Die „Philosophie des Geldes“ (im Band behandelt von Heiner Ganßmann) sollte sich als sein Opus magnum erweisen. Simmel wollte damit, wie er selbst schreibt, nichts weniger als einen „ersten Versuch“ unternehmen, , „die Entwicklung der ganzen seelischen Menschheitskultur an einem einzelnen Symbol darzustellen“. Geld ist für ihn nicht nur eine rein ökonomische Größe, ein instrumentelles Tauschmittel, sondern eine „Lebensform“, ja, die Essenz der modernen Kultur mit der ihr eigenen Rationalität, Berechenbarkeit, Differenzierung und Individualisierung. Das alles existierte ohne das monetäre Medium schlechterdings nicht. „Systematisch ist Geld wohl das beste Beispiel dafür, wie ein Mittel sich zum Selbstzweck aufschwingen kann.

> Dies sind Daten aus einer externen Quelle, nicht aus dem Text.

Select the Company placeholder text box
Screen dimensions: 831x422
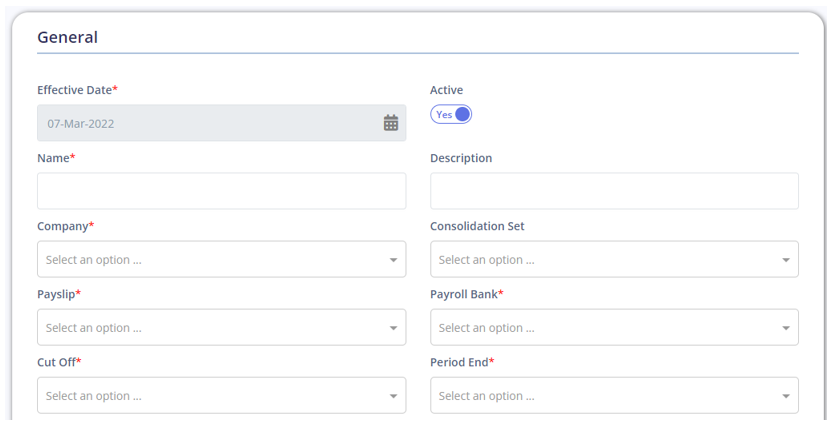[x=222, y=259]
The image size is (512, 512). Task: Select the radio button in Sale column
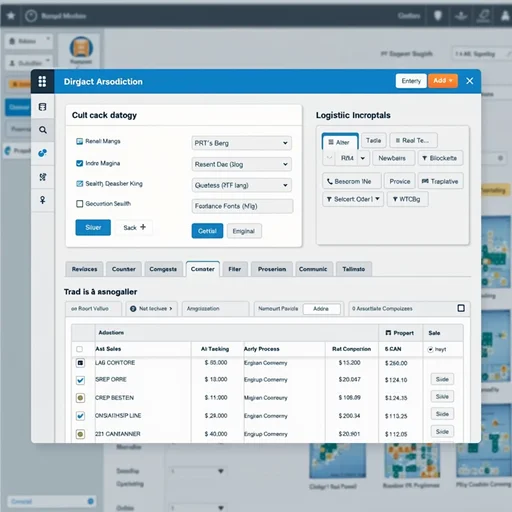tap(430, 349)
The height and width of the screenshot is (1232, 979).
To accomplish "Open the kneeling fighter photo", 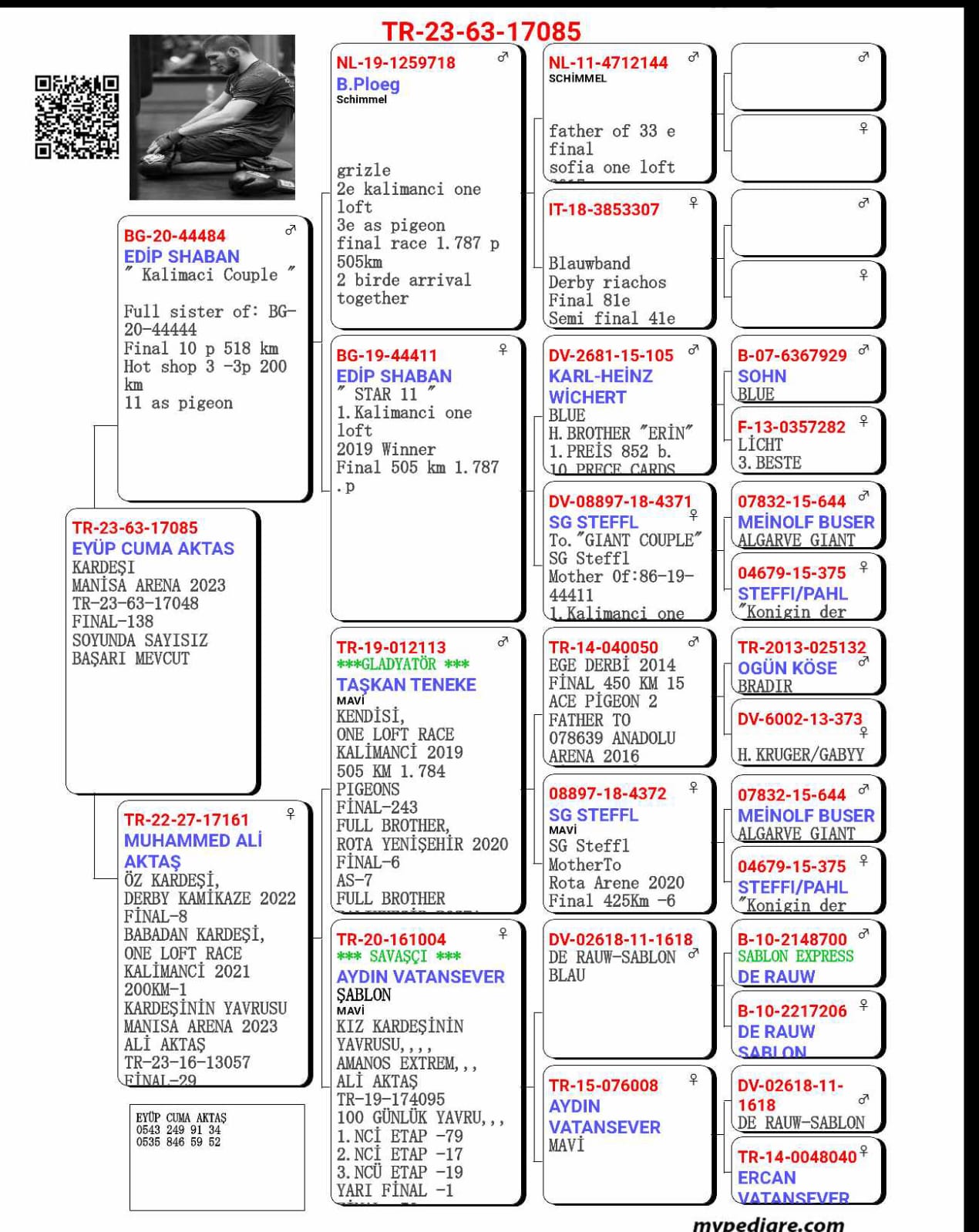I will click(x=212, y=117).
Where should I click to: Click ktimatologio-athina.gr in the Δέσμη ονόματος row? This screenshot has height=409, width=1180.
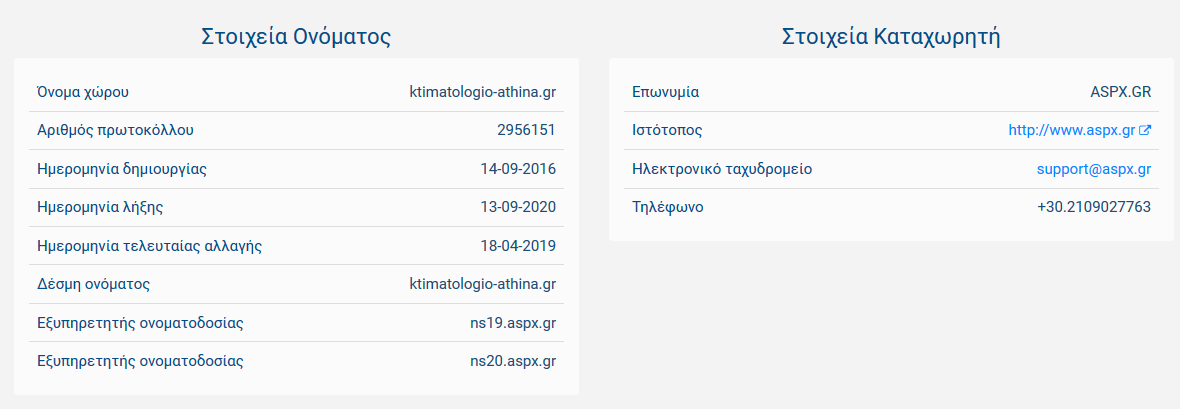[x=482, y=284]
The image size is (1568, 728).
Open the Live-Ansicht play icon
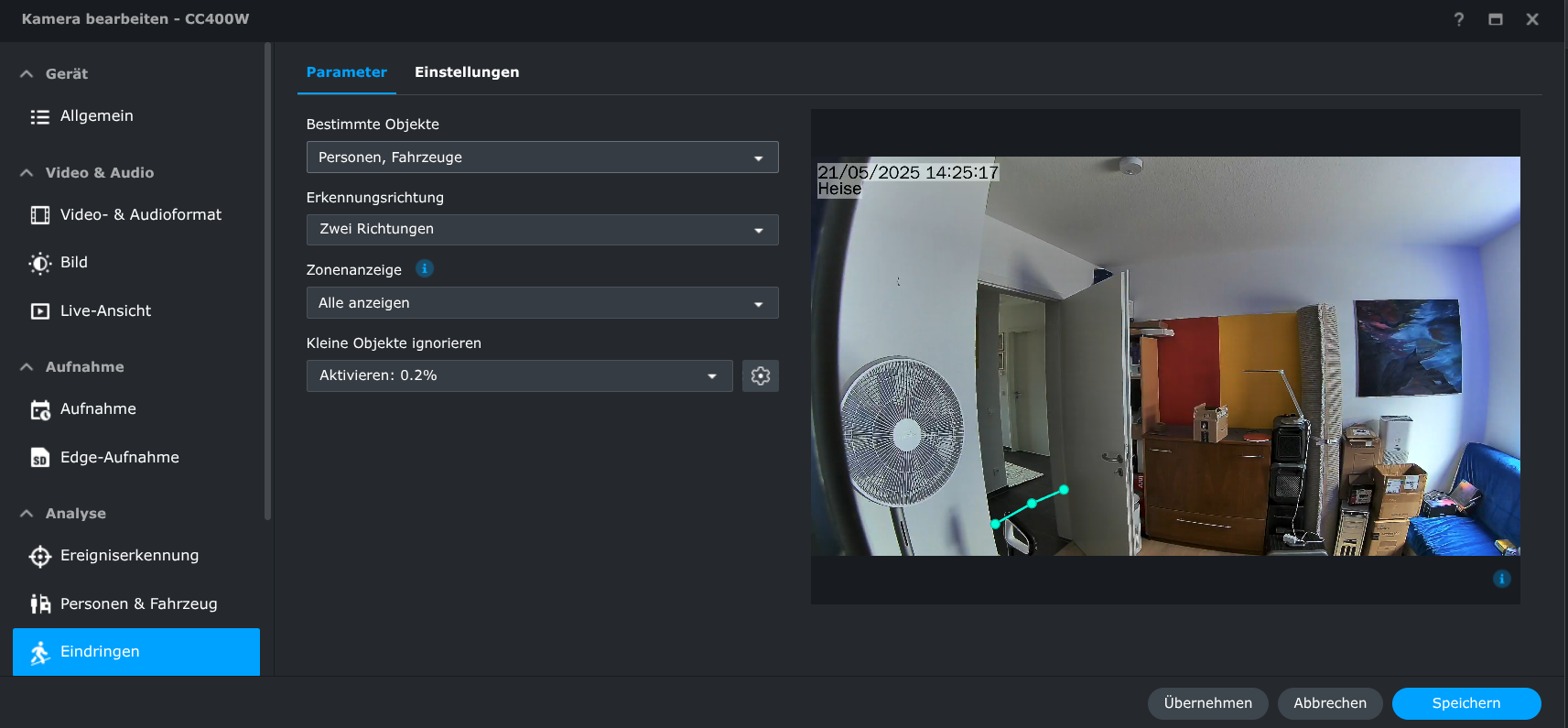coord(39,311)
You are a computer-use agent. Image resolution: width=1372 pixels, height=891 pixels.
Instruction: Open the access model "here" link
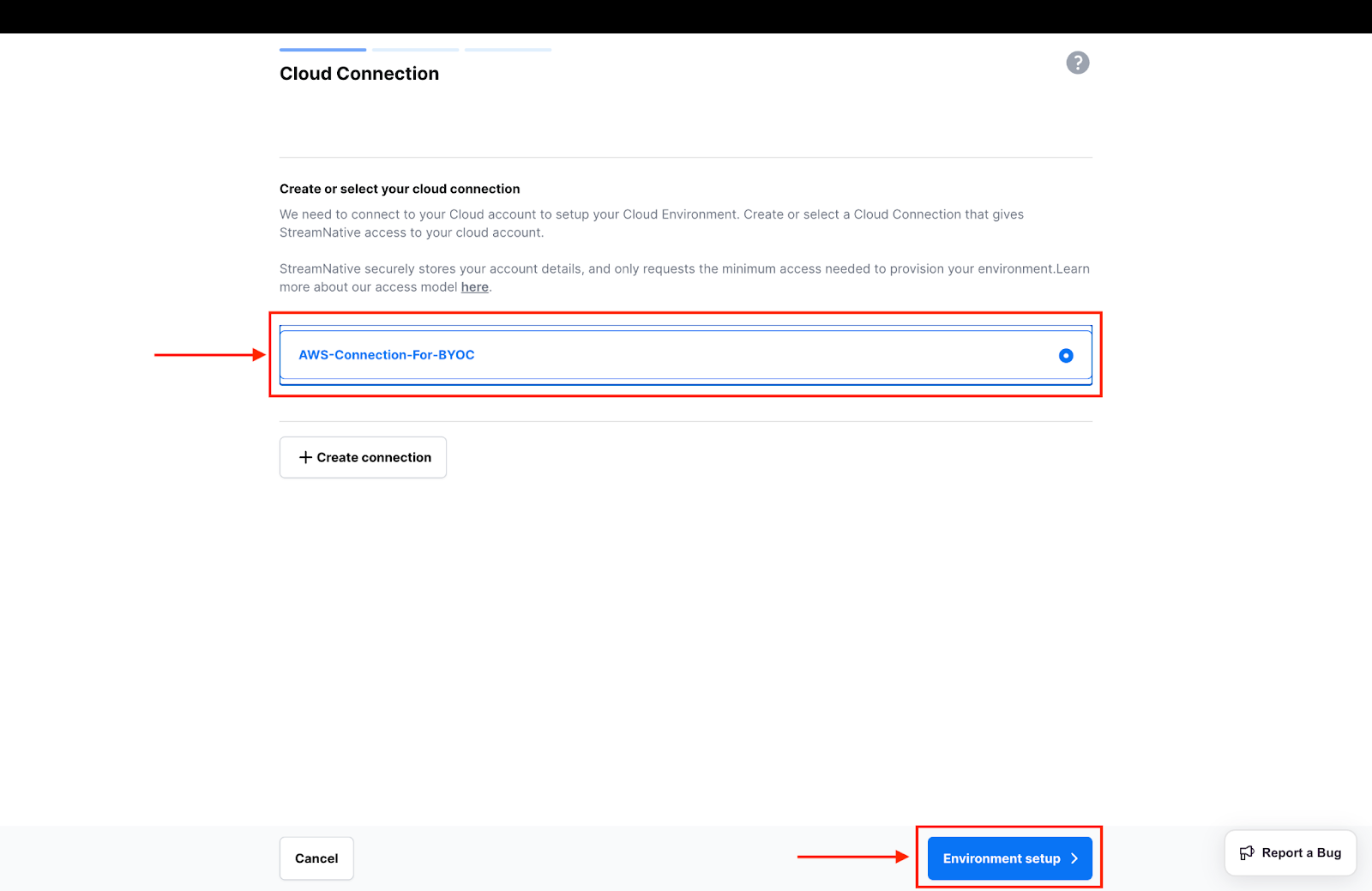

Was das im Einzelnen heißen kann, diskutiert Simmel in einer Art Psychopathologie des Geldgebrauchs von Gier, Geiz und Verschwendung, aber auch der asketischen Armut, dem modernen Zynismus und der Blasiertheit“ (so Hans-Peter Müller in dem Band).

In der eigentümlichen Doppelrolle des Geldes kristallisiert sich mithin die essentielle Ambivalenz der Moderne: „einerseits Mittel und Medium, gleichsam als unschuldiger Diener wirtschaftlichen und sozialen Verkehrs; andrerseits Ziel und Zweck, als unsichtbarer Herr über Begehren, Bedürfnisse und Wünsche der Menschen“ (Müller). Simmels Analyse der Geldökonomie und ihrer gesellschaftlichen Voraussetzungen und Effekte ist, unvergleichlich und unübertroffen, ein Jahrhundertwerk, das gerade heute, im Zeitalter des globalen (Finanz-)Kapitalismus von größter Aktualität ist.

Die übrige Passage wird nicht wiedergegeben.